## The task:
Every entry should be reproduced word for word.

(Stored entries)
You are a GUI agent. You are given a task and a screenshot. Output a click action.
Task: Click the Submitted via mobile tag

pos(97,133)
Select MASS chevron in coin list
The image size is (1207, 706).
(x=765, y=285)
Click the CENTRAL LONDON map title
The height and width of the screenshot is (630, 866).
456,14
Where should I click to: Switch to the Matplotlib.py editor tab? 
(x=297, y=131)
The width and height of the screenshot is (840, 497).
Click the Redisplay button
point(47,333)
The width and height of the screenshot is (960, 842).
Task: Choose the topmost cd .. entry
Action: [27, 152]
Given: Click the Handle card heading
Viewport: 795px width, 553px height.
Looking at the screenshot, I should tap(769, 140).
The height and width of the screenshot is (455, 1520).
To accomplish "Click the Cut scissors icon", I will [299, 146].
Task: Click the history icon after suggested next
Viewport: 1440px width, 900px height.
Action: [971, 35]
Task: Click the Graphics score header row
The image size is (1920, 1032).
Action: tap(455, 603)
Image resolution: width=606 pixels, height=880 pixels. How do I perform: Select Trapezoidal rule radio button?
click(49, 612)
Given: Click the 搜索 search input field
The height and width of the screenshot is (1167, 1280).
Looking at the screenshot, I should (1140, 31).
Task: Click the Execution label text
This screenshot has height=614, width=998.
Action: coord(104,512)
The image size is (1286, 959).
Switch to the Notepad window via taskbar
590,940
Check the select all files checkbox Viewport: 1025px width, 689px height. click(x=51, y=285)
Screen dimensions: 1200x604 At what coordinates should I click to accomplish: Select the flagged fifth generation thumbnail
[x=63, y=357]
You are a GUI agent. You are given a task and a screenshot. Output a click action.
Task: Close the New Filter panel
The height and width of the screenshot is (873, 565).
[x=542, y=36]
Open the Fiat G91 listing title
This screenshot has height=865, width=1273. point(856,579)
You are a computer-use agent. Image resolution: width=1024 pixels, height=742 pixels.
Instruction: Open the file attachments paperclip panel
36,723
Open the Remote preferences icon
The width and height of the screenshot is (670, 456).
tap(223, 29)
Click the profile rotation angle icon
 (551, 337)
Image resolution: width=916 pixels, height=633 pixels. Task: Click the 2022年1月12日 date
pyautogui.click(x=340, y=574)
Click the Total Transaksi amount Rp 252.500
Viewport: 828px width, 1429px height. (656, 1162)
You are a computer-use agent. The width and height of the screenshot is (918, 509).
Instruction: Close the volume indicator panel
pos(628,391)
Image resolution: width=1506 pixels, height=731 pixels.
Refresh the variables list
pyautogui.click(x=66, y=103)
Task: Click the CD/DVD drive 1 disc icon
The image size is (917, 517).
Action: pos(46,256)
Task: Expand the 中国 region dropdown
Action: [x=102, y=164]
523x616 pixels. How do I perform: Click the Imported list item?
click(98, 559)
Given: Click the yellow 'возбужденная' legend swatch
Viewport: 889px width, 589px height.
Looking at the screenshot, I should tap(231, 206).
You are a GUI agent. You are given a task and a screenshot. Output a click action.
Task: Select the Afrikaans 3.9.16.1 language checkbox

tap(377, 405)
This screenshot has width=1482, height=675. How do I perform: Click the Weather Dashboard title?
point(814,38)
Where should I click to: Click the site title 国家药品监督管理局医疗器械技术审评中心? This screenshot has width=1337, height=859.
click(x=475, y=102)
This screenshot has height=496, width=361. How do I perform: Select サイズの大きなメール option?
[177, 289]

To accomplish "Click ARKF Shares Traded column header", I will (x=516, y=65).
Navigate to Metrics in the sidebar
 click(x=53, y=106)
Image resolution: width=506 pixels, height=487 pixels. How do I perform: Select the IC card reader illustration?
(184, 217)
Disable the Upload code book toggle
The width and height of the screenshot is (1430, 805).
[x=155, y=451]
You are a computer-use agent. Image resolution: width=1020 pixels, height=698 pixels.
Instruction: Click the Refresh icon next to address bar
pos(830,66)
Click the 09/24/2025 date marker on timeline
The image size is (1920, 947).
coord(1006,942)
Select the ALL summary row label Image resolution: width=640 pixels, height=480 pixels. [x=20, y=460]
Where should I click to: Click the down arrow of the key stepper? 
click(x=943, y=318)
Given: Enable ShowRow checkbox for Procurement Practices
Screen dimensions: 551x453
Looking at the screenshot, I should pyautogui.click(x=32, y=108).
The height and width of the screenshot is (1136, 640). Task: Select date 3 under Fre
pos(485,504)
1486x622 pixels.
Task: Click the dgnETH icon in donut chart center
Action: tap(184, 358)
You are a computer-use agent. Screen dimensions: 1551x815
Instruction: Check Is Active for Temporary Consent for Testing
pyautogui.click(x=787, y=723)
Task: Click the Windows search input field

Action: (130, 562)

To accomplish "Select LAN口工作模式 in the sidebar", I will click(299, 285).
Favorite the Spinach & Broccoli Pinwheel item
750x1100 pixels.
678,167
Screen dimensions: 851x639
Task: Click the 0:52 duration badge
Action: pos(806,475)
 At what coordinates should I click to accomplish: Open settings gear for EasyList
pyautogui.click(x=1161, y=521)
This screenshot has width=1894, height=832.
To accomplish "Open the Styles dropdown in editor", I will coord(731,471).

## Completed task:
You are a GUI agent. You are given a task and a screenshot. Output a click action.
Task: Click the Submitted via mobile tag

pos(97,133)
Select MASS chevron in coin list
The image size is (1207, 706).
(x=765, y=285)
Click the CENTRAL LONDON map title
The height and width of the screenshot is (630, 866).
456,14
Where should I click to: Switch to the Matplotlib.py editor tab? 
(x=297, y=131)
The width and height of the screenshot is (840, 497).
Click the Redisplay button
point(47,333)
The width and height of the screenshot is (960, 842).
Task: Choose the topmost cd .. entry
Action: [27, 152]
Given: Click the Handle card heading
Viewport: 795px width, 553px height.
Looking at the screenshot, I should tap(769, 140).
The height and width of the screenshot is (455, 1520).
To accomplish "Click the Cut scissors icon", I will [299, 146].
Task: Click the history icon after suggested next
Viewport: 1440px width, 900px height.
Action: [971, 35]
Task: Click the Graphics score header row
The image size is (1920, 1032).
Action: tap(455, 603)
Image resolution: width=606 pixels, height=880 pixels. How do I perform: Select Trapezoidal rule radio button?
click(49, 612)
Given: Click the 搜索 search input field
The height and width of the screenshot is (1167, 1280).
Looking at the screenshot, I should (1140, 31).
Task: Click the Execution label text
This screenshot has height=614, width=998.
Action: coord(104,512)
The image size is (1286, 959).
Switch to the Notepad window via taskbar
590,940
Check the select all files checkbox Viewport: 1025px width, 689px height. click(x=51, y=285)
Screen dimensions: 1200x604 At what coordinates should I click to accomplish: Select the flagged fifth generation thumbnail
[x=63, y=357]
You are a GUI agent. You are given a task and a screenshot. Output a click action.
Task: Close the New Filter panel
The height and width of the screenshot is (873, 565).
[x=542, y=36]
Open the Fiat G91 listing title
This screenshot has height=865, width=1273. point(856,579)
You are a computer-use agent. Image resolution: width=1024 pixels, height=742 pixels.
Instruction: Open the file attachments paperclip panel
36,723
Open the Remote preferences icon
The width and height of the screenshot is (670, 456).
tap(223, 29)
Click the profile rotation angle icon
 (551, 337)
Image resolution: width=916 pixels, height=633 pixels. Task: Click the 2022年1月12日 date
pyautogui.click(x=340, y=574)
Click the Total Transaksi amount Rp 252.500
Viewport: 828px width, 1429px height. (656, 1162)
You are a computer-use agent. The width and height of the screenshot is (918, 509).
Instruction: Close the volume indicator panel
pos(628,391)
Image resolution: width=1506 pixels, height=731 pixels.
Refresh the variables list
pyautogui.click(x=66, y=103)
Task: Click the CD/DVD drive 1 disc icon
The image size is (917, 517).
Action: pos(46,256)
Task: Expand the 中国 region dropdown
Action: [x=102, y=164]
523x616 pixels. How do I perform: Click the Imported list item?
click(98, 559)
Given: Click the yellow 'возбужденная' legend swatch
Viewport: 889px width, 589px height.
Looking at the screenshot, I should tap(231, 206).
You are a GUI agent. You are given a task and a screenshot. Output a click action.
Task: Select the Afrikaans 3.9.16.1 language checkbox

tap(377, 405)
This screenshot has width=1482, height=675. How do I perform: Click the Weather Dashboard title?
point(814,38)
Where should I click to: Click the site title 国家药品监督管理局医疗器械技术审评中心? This screenshot has width=1337, height=859.
click(x=475, y=102)
This screenshot has height=496, width=361. How do I perform: Select サイズの大きなメール option?
[177, 289]

To accomplish "Click ARKF Shares Traded column header", I will (x=516, y=65).
Navigate to Metrics in the sidebar
 click(x=53, y=106)
Image resolution: width=506 pixels, height=487 pixels. How do I perform: Select the IC card reader illustration?
(184, 217)
Disable the Upload code book toggle
The width and height of the screenshot is (1430, 805).
[x=155, y=451]
You are a computer-use agent. Image resolution: width=1020 pixels, height=698 pixels.
Instruction: Click the Refresh icon next to address bar
pos(830,66)
Click the 09/24/2025 date marker on timeline
The image size is (1920, 947).
coord(1006,942)
Select the ALL summary row label Image resolution: width=640 pixels, height=480 pixels. [x=20, y=460]
Where should I click to: Click the down arrow of the key stepper? 
click(x=943, y=318)
Given: Enable ShowRow checkbox for Procurement Practices
Screen dimensions: 551x453
Looking at the screenshot, I should pyautogui.click(x=32, y=108).
The height and width of the screenshot is (1136, 640). Task: Select date 3 under Fre
pos(485,504)
1486x622 pixels.
Task: Click the dgnETH icon in donut chart center
Action: tap(184, 358)
You are a computer-use agent. Screen dimensions: 1551x815
Instruction: Check Is Active for Temporary Consent for Testing
pyautogui.click(x=787, y=723)
Task: Click the Windows search input field

Action: (130, 562)

To accomplish "Select LAN口工作模式 in the sidebar", I will click(299, 285).
Favorite the Spinach & Broccoli Pinwheel item
750x1100 pixels.
678,167
Screen dimensions: 851x639
Task: Click the 0:52 duration badge
Action: pos(806,475)
 At what coordinates should I click to accomplish: Open settings gear for EasyList
pyautogui.click(x=1161, y=521)
This screenshot has width=1894, height=832.
To accomplish "Open the Styles dropdown in editor", I will coord(731,471).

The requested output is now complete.